#### How to complete this task
Look at every line of the material and count the ones holding the word "screenshot". The answer is the number only.

#### Extracted material
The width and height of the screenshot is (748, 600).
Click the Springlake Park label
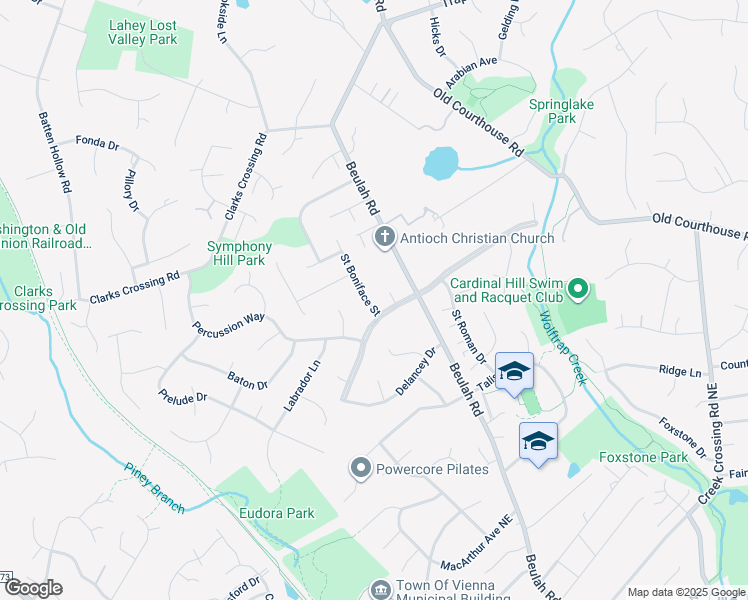[561, 111]
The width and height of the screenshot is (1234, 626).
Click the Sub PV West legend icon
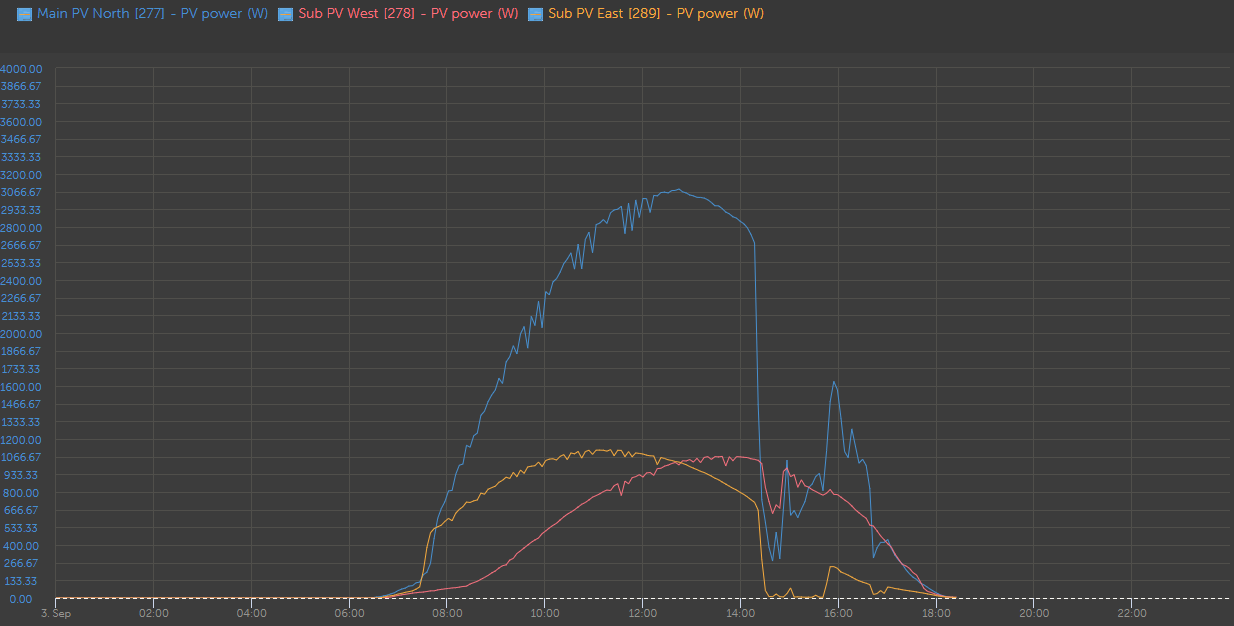pos(285,14)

#### Output of the exercise
2